Vaping may threaten brain, immunity and more

New studies in animals and human cells find some risks almost seem worse than from smoking
Feb 14, 2016 — 3:45 pm EST
e-cig

An e-cigarette is shown with a bottle of the flavored liquid that is injected into it to create tasty vapors. 

SNAPRENDER/ iStockphoto

WASHINGTON, D.C. — Today, more U.S. teens vape than smoke. Many of those teens may have assumed that electronic cigarettes are a safe, high-tech alternative to tobacco. And it’s true that e-cigs don’t emit many of the 7,000 chemicals found in tobacco smoke. Still, teens are fooling themselves if they think vaping is harmless, scientists reported February 11 and 12 at a major science meeting.

The new data — from animals and human cells — show that the vapors released by e-cigarettes can alter the activity of genes. Many, many genes. One study also linked e-cig vapors to reproductive harm in males. And data emerging in yet another study linked e-cigarette use to a form of heart disease. The toxicologists shared their findings, here, at the American Association for the Advancement of Science (AAAS) annual meeting.

If used as a means to eventually give up tobacco altogether, then vaping might have some value, says Ilona Jaspers. She works at the University of North Carolina at Chapel Hill. Still, Jaspers is not sure. And for teens who never smoked, vaping “may actually be introducing new [health] risks,” she worries.

Hurting the infection-fighters

Jaspers’ team studied cells that they had scraped from the inside of the noses of healthy people. Some were smokers. Some vaped. Others did neither. The researchers then measured the activity of 594 genes in these cells. All of the genes had earlier been linked with the immune system, which plays a major role in fighting infections.

Among smokers, the activity of 53 genes was depressed, or lower than usual, when compared to those who neither smoked nor vaped. Among vapers, the activity of those same 53 genes was depressed, Jaspers reports. But so was the activity of another 305 genes. By this measure, vaping had a bigger effect on genes related to immunity than smoking did.

vaping flavor

The affected genes normally recruit and aid the body’s cells in fighting bacteria or other germs. So the new data suggest that smokers — but especially vapers — “may be more susceptible to any kind of infection,” Jaspers says.

To test that, Jaspers’ team collected immune cells from healthy people. The scientists then exposed those cells to the flavored liquids used to create vapors in e-cigarettes. Tested cells included blood neutrophils (NU-trah-fils) and lung macrophages (MAK-row-FAY-gez). The body normally tasks both with gobbling up and killing bacteria.

* WHAT TO WORK ON: Continue the article on vaping's health risks, picking up right after its last sentence. The records are separate material, unrelated to the article on vaping's health risks.

Stored data
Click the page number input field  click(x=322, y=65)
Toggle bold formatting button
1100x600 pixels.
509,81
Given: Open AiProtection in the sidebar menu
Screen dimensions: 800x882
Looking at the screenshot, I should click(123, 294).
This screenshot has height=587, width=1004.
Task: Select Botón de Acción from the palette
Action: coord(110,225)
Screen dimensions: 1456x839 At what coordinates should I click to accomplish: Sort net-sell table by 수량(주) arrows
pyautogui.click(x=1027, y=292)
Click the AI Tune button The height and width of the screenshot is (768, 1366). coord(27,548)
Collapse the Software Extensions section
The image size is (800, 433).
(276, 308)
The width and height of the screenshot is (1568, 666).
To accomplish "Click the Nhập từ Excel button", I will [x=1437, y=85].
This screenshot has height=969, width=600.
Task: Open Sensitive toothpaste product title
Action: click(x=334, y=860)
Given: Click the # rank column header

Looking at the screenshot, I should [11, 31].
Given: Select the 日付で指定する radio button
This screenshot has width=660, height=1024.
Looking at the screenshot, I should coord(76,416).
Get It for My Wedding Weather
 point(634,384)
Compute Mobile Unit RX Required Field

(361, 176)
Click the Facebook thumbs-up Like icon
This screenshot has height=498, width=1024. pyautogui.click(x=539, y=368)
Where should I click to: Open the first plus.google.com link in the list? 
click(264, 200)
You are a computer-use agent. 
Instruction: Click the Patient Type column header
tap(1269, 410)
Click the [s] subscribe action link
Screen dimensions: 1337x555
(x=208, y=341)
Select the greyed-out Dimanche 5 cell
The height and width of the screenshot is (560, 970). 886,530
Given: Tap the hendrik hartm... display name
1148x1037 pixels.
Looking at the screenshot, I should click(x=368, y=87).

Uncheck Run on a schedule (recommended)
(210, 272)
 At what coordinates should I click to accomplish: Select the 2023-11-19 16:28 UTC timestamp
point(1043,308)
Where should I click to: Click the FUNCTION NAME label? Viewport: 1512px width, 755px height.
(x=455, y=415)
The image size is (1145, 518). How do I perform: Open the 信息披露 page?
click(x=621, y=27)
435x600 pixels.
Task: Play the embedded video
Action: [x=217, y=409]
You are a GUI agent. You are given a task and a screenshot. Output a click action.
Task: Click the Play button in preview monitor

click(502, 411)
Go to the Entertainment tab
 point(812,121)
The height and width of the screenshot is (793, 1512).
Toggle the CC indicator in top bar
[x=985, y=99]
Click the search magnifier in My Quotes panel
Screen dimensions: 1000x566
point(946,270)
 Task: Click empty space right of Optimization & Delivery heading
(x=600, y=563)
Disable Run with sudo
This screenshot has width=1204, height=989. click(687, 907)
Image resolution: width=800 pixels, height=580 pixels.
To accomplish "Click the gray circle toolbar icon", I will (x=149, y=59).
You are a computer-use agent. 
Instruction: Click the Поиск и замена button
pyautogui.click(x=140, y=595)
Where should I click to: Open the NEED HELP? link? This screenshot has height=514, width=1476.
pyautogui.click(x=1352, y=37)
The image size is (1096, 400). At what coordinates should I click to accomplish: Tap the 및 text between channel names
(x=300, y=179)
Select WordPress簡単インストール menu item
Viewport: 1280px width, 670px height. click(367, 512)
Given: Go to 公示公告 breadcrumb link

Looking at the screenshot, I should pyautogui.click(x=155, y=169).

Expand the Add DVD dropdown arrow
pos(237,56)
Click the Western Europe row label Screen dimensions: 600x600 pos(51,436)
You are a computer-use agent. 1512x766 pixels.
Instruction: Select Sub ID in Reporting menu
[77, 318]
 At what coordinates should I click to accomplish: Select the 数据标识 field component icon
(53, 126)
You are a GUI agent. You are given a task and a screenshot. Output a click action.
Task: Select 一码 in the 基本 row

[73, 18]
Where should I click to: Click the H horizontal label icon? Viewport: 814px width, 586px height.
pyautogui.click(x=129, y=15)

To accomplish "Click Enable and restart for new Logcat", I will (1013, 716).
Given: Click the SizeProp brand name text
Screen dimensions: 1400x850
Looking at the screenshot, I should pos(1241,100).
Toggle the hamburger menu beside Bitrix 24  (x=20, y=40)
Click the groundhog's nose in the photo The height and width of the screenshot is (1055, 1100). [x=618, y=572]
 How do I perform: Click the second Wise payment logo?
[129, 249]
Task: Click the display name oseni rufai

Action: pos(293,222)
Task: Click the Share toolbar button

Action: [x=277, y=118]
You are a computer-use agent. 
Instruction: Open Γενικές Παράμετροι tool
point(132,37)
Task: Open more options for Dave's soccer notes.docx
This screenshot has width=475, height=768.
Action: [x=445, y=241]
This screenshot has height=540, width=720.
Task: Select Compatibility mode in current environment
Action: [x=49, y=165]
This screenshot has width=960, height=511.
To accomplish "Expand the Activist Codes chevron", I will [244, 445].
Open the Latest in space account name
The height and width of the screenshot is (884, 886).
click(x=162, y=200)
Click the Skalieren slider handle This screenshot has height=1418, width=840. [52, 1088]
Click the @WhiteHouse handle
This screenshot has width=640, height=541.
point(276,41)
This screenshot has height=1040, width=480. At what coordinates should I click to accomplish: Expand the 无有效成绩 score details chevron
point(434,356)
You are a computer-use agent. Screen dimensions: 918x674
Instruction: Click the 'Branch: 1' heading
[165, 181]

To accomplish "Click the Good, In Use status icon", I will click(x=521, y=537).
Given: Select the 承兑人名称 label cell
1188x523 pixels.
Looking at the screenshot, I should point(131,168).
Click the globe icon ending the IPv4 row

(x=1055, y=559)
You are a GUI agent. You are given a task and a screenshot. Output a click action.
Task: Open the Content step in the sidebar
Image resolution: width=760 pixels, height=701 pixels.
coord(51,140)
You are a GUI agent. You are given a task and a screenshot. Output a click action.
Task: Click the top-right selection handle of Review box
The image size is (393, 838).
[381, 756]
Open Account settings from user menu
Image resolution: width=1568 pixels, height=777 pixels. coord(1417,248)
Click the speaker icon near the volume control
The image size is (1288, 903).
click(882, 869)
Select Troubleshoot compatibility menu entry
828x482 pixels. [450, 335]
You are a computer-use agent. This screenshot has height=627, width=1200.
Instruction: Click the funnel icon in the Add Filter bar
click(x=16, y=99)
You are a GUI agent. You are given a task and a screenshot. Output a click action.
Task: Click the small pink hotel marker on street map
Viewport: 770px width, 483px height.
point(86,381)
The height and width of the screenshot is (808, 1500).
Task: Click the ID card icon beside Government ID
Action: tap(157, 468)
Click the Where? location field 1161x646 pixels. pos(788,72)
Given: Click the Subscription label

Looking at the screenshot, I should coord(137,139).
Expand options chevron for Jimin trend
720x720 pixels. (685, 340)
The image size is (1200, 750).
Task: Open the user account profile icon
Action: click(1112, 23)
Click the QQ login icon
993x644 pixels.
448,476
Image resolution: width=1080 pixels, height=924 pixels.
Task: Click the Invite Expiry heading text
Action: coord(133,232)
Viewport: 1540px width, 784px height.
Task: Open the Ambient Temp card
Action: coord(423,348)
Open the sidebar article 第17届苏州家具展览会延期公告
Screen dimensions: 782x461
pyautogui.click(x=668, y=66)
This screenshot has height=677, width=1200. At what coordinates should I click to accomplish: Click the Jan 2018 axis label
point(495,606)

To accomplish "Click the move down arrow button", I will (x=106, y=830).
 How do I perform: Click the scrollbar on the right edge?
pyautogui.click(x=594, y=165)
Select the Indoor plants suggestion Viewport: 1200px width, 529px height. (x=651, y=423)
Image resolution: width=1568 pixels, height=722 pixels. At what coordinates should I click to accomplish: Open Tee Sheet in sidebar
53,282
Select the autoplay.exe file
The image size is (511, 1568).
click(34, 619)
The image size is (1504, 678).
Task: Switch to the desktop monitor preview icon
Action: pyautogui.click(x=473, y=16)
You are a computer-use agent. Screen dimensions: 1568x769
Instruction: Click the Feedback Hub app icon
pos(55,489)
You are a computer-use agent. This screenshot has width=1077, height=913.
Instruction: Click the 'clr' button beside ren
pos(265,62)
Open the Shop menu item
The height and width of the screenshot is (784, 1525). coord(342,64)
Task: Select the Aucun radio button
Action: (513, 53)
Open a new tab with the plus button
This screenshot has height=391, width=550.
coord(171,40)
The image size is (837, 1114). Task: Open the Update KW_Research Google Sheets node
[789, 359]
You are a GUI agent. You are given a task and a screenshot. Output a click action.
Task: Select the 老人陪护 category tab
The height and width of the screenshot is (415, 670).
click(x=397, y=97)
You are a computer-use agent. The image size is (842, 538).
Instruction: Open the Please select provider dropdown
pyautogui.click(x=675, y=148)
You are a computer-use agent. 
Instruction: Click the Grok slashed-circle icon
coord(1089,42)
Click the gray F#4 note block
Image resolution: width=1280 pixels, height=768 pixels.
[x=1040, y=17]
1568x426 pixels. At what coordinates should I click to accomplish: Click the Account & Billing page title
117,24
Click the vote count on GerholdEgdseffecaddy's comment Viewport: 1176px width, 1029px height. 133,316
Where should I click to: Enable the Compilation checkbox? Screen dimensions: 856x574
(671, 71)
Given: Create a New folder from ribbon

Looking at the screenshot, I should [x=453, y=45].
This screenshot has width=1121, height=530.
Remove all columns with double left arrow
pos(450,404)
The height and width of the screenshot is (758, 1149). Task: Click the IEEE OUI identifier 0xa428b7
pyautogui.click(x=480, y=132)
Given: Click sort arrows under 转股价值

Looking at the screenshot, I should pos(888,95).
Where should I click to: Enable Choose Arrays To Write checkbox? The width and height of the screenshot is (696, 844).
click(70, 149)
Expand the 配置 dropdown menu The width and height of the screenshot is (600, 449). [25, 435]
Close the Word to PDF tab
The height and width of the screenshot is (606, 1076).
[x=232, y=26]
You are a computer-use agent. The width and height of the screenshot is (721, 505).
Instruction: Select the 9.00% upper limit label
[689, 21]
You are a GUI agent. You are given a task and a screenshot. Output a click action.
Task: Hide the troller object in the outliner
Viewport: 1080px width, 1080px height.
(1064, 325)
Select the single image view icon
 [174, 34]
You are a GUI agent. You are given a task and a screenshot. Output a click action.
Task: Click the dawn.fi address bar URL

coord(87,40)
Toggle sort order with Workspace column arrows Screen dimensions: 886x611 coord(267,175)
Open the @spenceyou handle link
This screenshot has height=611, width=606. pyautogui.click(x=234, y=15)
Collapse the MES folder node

* ANSWER FOR THE TASK:
Some of the liquids proved disturbingly effective at preventing those immune cells from doing their job. One example was a cinnamon-flavored compound. It was found in several e-juices, including flavorings not associated with cinnamon, such as cola.

Vaping’s impact on behavior

Judy Zelikoff works at New York University’s Langone Medical Center in Tuxedo. Her team also found vaping-related changes in genes. In their case, they focused on genes in the brain that play a role in behavior and mental health.

The scientists exposed pregnant mice to e-cig vapors. Then, once the pups were born, they too got exposed for a month. That is when mice reach young-adulthood. The animals breathed in vapors at concentrations scaled to be similar to what a vaping person might encounter. Then Zelikoff’s group tracked the activity of genes in the animals’ frontal cortex. This brain region is associated with planning and using inputs from the senses (like sight, smell and sound) to understand their environment.

In these animals, whether the e-cig vapors contained nicotine made a big difference. Nicotine is the addictive substance in tobacco that keep smokers yearning for another puff.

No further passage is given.